Text-critical information styling

sujato · November 10, 2017, 1:38am

In the old SC, we introduced a method of displaying and clarifying text-critical information, mainly by using CSS styling. This must be adapted for the new site. @vimala, @blake, thoughts and opinions please!

Depending how difficult it is we can decide whether this is a requirement for the new site.

Background

In text studies, there are a variety of notations developed for handling the complex kinds of issues encountered when dealing with old manuscripts. These include such things as unclear letters, variants in different manuscripts, changes made by an editor, and so on. In print editions these are typically indicated with conventions like [square brackets], <angles>, and so on. Not only are these unsightly, but they are not very informative.

In addition, there are cases where one wants to indicate different parts of a text that are not specified in HTML alone, such as “term” and “gloss”.

Starting from the late 1980’s, a loose consortium of academics has developed a specification called TEI (Text Encoding Initiative), which aims to handle such matters with markup. TEI is currently implemented as an XML specification, and many of our sister projects such as CBETA use it. However, TEI is complex, and we have not adopted it. These days, plain old HTML works just fine.

Still, where possible we adopt the naming and markup conventions of TEI.

The Job

Over time, our text-critical system has become somewhat over-complicated, and it’s not always implemented consistently. (This is, incidentally, a problem that has bedeviled TEI and prevented its wider adoption.) We should try to simplify it where possible and ensure it is correctly implemented on the new site. Because it is somewhat complex, we should not make it a requirement for the launch of the new site, but an enhancement.

Resources

Most of the relevant styles are in common.scss. This also gives explanations for the various classes.

Notes

I have not made a detailed study, but here are some corrections that are required.

Source data:
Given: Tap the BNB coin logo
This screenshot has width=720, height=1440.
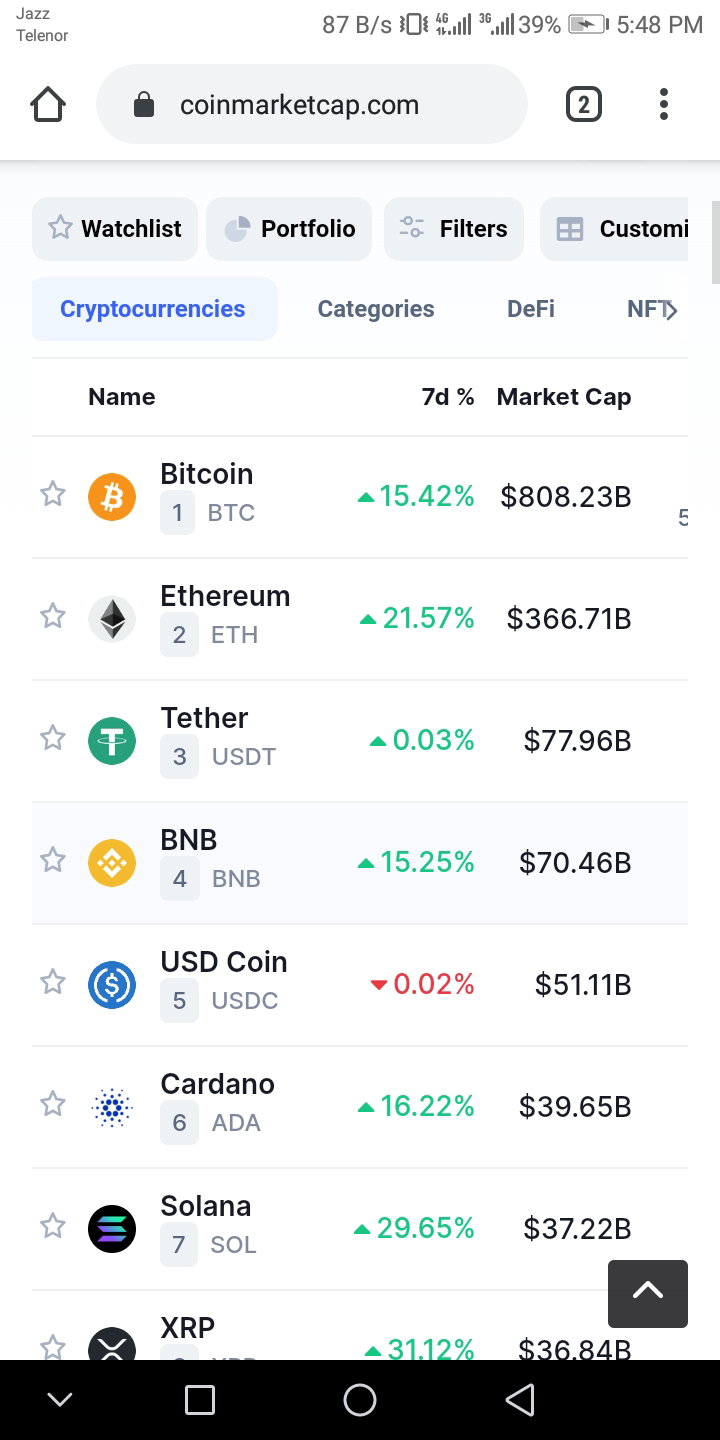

What is needed:
Please translate this sentence from the post on text-critical information styling into Spanish: "However, TEI is complex, and we have not adopted it."

Result:
Sin embargo, TEI es complejo y no lo hemos adoptado.